Asthon Kutcher, actor and entrepreneur, who grew up a Bears fan in Cedar Rapids, Iowa: "I asked Gale Sayers for the best advise he ever received. From his HS football coach: 'When it's you vs 1 person you should win 100% of the time, when it's you vs 2 people you win 75% of the time. Set your expectations higher than others imagine, then exceed them.' RIP #BearDown"
Sayers and Kutcher at the new Soldier Field
Billy Dee Williams: "My heart is broken over the loss of my dear friend, Gale Sayers. Portraying Gale in Brian's Song was a true honor and one of the nightlights of my career. He was an extraordinary human being with the the kindest heart."
Michael Wilbon, Chicago native and co-host of ESPN's Pardon the Interruption: "I grew up watching Gale Sayers, and used to feel sorry for myself as a little kid because Gale got hurt so soon. He occupies a place alongside Ernie Banks and Mike Ditka and a handful of great athletes in Chicago."
There are no knee injuries in Heaven. No muddy, chopped-up fields, either. And he has all the daylight any runner could ever need. Now, he can run to his heart's content.
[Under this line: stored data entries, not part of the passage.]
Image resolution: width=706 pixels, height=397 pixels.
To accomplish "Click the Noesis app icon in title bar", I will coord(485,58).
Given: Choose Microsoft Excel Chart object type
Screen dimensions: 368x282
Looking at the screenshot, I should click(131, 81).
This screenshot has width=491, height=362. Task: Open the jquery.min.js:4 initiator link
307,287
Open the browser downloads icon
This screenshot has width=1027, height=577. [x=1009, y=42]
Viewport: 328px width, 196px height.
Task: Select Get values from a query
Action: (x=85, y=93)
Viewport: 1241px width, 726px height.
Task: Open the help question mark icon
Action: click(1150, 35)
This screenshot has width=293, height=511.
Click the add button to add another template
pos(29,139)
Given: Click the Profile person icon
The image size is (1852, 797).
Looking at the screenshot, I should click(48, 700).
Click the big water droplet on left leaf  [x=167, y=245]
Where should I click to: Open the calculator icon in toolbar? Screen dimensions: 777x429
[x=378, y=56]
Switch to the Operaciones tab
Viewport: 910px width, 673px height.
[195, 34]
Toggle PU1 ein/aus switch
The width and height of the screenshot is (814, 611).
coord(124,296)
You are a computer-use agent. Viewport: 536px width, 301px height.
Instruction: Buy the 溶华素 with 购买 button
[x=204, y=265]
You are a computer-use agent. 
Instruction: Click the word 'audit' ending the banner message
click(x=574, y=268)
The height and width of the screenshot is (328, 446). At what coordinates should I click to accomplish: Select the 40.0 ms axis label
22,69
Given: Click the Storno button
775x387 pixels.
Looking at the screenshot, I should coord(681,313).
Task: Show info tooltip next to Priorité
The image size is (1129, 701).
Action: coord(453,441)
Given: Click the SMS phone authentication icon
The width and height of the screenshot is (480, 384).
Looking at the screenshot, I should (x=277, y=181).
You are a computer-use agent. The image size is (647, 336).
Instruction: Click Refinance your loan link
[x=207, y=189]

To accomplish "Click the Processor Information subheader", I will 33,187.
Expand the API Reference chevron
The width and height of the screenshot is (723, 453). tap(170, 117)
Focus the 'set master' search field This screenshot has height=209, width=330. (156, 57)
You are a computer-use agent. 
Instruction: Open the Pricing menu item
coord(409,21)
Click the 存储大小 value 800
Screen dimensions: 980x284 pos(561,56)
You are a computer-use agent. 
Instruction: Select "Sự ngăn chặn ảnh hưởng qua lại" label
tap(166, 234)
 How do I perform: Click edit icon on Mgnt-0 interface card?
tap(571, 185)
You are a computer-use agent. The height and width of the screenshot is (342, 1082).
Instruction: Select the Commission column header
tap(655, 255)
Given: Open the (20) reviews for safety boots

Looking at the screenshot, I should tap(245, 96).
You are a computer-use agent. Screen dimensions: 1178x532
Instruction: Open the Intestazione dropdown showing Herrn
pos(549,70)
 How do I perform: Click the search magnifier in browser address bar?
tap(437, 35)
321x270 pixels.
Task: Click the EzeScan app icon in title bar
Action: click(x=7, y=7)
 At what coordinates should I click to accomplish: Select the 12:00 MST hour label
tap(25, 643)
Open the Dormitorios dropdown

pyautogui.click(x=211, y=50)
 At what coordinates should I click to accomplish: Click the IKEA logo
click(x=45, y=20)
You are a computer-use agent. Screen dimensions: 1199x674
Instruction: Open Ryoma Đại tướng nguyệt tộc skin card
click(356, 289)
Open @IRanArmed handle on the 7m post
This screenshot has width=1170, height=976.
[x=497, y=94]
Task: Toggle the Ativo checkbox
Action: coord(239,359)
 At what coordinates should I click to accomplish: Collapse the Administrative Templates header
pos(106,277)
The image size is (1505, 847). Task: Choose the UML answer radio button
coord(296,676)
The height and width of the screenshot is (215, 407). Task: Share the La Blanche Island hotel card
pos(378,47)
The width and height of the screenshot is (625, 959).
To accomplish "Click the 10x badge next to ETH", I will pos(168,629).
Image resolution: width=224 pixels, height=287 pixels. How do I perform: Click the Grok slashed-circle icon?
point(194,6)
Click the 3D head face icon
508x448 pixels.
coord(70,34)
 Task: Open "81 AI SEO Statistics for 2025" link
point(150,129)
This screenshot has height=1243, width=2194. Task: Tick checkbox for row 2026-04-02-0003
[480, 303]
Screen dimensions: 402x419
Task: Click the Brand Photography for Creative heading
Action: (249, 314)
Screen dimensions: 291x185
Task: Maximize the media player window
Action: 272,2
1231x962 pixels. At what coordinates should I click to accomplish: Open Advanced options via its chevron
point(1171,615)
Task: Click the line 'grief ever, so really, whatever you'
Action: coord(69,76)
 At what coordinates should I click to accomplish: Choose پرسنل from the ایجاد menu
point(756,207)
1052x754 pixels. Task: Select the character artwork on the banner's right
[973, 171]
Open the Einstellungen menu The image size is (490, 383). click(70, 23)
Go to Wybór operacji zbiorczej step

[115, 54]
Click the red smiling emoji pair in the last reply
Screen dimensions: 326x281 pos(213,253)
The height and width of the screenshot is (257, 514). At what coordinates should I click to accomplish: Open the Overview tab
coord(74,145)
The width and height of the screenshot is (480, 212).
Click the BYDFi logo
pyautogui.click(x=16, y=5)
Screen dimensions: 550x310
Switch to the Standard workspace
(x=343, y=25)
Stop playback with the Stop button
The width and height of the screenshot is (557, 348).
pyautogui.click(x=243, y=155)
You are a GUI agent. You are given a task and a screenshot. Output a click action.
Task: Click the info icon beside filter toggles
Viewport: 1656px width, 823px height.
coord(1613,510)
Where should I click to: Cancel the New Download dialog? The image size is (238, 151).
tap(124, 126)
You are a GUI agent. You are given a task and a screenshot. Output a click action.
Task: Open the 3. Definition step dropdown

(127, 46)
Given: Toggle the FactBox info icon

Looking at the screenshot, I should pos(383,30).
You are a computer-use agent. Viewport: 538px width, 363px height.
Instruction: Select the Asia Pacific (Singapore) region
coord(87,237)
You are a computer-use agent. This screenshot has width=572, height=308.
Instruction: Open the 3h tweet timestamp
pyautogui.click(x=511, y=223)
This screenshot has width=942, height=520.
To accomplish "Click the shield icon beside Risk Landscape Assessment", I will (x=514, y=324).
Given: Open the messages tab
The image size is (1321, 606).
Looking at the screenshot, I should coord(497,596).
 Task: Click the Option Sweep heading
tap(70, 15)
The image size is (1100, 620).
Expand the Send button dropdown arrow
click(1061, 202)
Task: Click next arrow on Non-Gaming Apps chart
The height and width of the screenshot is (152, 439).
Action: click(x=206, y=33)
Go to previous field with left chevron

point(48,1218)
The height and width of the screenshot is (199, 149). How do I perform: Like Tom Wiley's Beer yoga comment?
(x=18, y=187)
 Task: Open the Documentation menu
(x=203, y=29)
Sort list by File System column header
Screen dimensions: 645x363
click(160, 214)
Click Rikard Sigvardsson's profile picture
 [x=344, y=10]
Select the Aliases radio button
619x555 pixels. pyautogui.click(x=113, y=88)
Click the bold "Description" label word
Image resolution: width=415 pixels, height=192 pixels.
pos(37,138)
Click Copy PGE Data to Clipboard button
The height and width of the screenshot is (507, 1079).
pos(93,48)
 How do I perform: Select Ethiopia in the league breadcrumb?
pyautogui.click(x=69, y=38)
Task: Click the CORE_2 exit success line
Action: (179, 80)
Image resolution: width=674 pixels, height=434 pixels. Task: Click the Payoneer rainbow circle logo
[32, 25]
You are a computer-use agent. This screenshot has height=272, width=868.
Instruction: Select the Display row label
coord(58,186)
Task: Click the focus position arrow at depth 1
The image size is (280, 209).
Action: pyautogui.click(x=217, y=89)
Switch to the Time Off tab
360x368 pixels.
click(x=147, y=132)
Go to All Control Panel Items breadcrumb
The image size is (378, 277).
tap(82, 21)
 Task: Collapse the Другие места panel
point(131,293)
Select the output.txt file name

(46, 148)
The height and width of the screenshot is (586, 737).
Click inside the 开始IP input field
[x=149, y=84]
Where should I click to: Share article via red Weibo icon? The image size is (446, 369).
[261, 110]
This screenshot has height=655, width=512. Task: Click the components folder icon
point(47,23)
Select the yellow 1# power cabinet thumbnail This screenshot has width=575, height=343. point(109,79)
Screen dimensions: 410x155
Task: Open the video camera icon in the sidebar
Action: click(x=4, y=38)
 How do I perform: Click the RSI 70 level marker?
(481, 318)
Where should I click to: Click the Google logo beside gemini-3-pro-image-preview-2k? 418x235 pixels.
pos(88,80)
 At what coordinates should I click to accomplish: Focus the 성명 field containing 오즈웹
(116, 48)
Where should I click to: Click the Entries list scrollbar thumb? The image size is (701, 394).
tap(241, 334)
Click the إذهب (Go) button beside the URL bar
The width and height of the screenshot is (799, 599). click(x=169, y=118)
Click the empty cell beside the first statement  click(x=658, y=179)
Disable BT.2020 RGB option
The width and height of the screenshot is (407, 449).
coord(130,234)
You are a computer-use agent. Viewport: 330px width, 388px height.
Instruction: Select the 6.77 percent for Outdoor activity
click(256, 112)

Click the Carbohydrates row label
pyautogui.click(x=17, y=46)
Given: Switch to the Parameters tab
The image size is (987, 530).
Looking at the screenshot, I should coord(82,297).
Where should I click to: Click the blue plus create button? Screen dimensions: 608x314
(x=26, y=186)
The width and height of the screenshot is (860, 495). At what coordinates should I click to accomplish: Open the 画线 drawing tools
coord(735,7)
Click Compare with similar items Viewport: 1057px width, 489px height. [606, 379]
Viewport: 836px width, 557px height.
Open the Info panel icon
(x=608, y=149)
With regards to Brian Piccolo and George Halas, Halas also made sure Brian's kids had money to go to college and even made sure his widow kept their house, in addition to taking care of all of their expenses. Say what you will about Halas, but this was one of his best acts, IMO...
ReplyDeleteWith regards to being cheap, part of it was that he lived through the Great Depression, so he may have been more cheap for that reason, IMO...
What you said about Halas and the Piccolos is true. But Halas was already 34 years old when the Crash of 1929 happened. The Great Depression was not a formative experience for him. And he was born in 1895, during the last depression, so he would have had no memory of it. He might have been poor as a boy, which might explain his cheapness, but it wasn't during a depression.